The ALICE Analysis Facility at GSI

Resources and Services

Container
Author

Raffaele Grosso

Published

November 15, 2023

Modified

November 24, 2023

Abstract

In the following text the role of GSI computing infrastructure within the ALICE experiment at CERN is described: which computing resources at GSI are integrated in the ALICE Grid and in which way, which services are required, which technical solutions are used.

Keywords

ALICE Grid, GSI Analysis Facility

The context

High Energy Physics experiments at big accelerators require to search for special signals in a “haystack” of background noise. The whole of the RAW data (data read out from the detectors’ electronics) is firstly processed by complex algorithms in order to be interpreted as tracks of primary particles or of their decay products and the actual physics analysis later consists on applying clever cuts for selecting interesting candidates, for example combinations of two tracks, in the whole track background, for example in the huge combinatorial background of all track pairs of a collision event (proton-proton, lead-lead, proton-ion, …). For the results to be significant the search has to be carried over a huge amount of collisions, which is the reason why accelerators are challenged to provide an always higher rate of collisions and the computing infrastructure is challenged to be capable to process always bigger volumes of data per unit of time.

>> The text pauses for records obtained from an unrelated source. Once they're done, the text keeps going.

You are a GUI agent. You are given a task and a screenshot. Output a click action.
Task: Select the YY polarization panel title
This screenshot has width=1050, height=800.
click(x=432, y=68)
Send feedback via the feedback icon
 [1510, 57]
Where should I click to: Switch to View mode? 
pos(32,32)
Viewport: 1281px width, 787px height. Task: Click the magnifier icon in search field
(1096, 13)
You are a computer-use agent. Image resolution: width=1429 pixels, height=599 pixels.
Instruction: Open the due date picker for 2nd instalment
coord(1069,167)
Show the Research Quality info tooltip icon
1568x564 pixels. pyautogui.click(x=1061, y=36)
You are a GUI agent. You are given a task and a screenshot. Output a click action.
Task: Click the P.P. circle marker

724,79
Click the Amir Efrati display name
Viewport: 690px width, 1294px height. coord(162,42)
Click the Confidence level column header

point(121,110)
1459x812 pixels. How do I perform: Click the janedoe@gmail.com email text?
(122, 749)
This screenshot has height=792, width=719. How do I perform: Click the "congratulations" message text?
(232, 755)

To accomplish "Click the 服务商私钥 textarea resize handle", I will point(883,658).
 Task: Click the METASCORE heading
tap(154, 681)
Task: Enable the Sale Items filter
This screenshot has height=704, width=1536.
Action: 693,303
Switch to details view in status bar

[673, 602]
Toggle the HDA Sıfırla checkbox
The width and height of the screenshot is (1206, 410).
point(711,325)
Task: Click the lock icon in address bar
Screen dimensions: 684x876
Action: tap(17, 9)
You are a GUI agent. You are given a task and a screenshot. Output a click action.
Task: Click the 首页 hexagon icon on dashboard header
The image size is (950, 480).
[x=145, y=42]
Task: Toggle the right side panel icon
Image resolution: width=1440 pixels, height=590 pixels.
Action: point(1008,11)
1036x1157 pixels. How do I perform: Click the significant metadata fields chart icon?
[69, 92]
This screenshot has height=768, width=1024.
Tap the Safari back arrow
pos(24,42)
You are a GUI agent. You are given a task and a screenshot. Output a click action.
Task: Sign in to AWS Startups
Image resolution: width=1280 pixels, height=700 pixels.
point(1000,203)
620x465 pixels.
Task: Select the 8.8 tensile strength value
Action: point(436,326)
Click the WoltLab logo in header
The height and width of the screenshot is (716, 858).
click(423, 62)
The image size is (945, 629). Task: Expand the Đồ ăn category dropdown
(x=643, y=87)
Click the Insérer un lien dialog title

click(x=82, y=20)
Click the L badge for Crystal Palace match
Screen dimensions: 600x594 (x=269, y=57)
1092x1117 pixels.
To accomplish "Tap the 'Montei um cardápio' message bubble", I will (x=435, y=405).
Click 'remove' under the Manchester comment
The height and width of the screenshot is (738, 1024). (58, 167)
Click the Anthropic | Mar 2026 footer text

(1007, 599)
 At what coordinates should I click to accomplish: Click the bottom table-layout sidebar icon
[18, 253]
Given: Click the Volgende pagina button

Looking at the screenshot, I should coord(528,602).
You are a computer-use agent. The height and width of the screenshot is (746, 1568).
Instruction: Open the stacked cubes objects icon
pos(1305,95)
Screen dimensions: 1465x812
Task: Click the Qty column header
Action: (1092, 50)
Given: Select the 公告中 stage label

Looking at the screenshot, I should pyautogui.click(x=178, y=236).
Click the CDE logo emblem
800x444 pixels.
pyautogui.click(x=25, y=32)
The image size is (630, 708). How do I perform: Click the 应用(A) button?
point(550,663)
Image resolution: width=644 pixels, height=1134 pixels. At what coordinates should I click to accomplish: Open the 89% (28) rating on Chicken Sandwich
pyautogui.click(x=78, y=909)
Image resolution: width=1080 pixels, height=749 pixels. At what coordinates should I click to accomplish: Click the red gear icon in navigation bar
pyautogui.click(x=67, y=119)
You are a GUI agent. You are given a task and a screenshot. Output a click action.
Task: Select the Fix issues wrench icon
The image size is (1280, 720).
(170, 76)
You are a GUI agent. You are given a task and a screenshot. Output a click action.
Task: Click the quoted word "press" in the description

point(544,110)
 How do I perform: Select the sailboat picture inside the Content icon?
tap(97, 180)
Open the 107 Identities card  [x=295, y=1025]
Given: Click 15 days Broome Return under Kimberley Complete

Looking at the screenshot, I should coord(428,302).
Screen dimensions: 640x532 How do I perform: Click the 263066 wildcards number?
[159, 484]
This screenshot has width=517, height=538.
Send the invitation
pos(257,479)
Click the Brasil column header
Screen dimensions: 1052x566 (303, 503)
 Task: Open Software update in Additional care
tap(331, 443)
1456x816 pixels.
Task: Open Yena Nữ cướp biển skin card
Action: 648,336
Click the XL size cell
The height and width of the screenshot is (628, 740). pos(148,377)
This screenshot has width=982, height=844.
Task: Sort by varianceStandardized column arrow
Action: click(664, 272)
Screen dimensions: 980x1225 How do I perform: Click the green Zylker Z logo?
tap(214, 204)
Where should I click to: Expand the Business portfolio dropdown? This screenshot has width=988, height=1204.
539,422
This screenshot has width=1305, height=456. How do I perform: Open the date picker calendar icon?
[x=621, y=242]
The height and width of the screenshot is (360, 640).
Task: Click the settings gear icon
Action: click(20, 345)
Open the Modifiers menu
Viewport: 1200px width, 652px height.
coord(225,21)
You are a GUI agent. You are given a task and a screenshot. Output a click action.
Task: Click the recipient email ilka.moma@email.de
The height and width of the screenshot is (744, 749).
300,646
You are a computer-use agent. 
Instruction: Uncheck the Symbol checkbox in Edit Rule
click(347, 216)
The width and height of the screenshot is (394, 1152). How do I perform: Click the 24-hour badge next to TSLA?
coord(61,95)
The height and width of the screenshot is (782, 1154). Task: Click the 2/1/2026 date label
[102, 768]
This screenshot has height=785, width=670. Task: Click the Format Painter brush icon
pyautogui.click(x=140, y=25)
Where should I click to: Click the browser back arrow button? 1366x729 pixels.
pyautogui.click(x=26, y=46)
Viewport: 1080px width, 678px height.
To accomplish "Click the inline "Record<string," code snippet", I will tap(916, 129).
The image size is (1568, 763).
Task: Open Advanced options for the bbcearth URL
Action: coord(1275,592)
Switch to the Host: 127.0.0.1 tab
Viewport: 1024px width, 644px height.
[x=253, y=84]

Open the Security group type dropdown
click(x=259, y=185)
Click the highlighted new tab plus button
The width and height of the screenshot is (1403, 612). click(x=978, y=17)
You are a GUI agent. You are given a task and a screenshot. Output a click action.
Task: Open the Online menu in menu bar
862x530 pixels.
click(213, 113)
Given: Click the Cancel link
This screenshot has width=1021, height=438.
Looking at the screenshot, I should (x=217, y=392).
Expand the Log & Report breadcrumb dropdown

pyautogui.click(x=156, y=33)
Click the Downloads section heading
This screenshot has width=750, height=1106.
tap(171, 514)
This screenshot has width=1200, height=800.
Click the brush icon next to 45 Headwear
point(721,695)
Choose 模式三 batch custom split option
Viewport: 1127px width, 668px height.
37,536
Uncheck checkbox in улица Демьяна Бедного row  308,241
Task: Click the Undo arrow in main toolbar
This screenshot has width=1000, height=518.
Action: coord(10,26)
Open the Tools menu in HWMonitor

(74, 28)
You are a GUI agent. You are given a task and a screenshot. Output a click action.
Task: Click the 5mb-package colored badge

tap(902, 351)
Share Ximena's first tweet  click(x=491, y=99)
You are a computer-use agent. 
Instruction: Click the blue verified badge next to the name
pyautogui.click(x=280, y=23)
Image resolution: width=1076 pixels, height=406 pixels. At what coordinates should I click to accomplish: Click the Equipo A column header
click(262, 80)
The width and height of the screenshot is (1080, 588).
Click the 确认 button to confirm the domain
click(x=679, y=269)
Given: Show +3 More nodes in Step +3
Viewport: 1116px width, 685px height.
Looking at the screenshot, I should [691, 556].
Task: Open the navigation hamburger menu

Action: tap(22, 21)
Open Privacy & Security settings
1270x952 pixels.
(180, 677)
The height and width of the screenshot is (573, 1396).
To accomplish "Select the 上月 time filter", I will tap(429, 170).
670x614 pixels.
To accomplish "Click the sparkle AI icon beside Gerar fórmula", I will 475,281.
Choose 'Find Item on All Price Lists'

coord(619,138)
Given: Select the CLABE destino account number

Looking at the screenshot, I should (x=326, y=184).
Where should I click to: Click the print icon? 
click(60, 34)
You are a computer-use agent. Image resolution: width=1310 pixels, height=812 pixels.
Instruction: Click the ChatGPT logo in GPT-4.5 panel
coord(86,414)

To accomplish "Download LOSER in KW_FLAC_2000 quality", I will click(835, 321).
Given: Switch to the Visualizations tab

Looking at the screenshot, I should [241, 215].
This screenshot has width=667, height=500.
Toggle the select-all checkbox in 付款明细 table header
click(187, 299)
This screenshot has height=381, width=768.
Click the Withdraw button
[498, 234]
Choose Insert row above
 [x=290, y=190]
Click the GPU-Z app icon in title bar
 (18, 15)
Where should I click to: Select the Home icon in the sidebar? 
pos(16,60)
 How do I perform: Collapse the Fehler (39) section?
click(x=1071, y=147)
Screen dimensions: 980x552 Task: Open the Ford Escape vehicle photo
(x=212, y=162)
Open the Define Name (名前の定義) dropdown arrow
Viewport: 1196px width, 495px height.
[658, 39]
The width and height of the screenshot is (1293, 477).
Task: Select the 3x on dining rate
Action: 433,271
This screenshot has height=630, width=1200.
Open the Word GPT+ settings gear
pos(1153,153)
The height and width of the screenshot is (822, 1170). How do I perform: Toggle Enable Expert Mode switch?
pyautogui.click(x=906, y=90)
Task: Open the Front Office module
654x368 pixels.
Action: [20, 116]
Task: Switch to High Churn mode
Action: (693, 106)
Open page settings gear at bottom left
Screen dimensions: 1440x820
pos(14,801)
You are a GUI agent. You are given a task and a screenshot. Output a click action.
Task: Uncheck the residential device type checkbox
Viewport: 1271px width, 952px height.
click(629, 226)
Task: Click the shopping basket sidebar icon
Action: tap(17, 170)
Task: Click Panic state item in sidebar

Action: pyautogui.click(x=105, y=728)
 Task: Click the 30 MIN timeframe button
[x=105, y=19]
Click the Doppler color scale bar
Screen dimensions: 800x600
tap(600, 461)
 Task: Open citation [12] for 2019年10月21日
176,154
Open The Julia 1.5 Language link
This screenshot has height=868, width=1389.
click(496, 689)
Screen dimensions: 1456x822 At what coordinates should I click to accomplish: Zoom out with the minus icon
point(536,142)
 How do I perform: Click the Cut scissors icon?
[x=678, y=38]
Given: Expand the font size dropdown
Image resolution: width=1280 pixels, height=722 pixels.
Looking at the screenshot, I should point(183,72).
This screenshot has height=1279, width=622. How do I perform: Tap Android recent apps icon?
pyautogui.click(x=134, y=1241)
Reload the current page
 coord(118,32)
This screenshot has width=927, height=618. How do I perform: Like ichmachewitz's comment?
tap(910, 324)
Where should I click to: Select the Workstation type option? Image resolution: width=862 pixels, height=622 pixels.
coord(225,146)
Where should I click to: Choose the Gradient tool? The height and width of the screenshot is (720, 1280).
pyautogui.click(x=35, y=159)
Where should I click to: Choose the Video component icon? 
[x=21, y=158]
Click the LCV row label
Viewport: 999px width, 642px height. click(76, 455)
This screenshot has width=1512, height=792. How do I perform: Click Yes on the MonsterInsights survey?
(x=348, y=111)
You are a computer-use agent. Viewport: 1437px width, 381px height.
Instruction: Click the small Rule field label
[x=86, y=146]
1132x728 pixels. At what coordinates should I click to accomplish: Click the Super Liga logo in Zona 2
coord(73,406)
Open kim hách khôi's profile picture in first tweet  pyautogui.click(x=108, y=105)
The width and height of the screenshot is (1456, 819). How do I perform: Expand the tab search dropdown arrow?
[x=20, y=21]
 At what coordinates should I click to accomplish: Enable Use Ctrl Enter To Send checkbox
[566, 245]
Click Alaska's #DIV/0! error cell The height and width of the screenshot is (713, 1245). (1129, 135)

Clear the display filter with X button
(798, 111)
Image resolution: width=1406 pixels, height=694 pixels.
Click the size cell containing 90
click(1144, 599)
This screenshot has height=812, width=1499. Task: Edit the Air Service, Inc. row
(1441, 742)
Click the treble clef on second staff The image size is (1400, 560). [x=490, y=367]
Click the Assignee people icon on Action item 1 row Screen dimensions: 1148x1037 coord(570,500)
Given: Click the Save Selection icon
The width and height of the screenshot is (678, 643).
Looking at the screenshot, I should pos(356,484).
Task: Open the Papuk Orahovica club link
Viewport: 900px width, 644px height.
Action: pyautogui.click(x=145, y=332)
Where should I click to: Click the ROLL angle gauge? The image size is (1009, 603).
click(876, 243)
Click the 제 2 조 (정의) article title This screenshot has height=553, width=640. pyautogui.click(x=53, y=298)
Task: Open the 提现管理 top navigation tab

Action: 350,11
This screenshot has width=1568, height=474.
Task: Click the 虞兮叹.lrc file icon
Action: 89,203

To efficiently store and process such huge amount of data, computing resources distributed worldwide have been organized in a hierarchy of sites playing different roles according to the computing model of the pertaining experiment with the aim of finding the best trade-off between centralization and distribution of resources to minimize data storage and data processing costs.

Moving from Run 2 to Run 3 (started in summer 2023) the ALICE experiment 1 at the CERN LHC is facing the challenge of processing a raw data throughput from the detector bigger than 1.1 TB/s, twenty times bigger then in Run 2, due to the increased luminosity – a way to measure the collision rate per cross section unit – provided by the accelerator and to the continuous readout, that is to taking data without a trigger upstream of the detector. The peak data rate of 1.1 TB/s is reached in lead-lead collisions at 50 kHz interaction rate. This is the setting for big changes in the ALICE computing model for Run 3, based on the necessity to maximize the compression of the data volume read out from the detectors synchronously with data taking, that is performing a first calibration and reconstruction pass online in order to drastically reduce the the amount of data to be stored (down to 50 GB/s).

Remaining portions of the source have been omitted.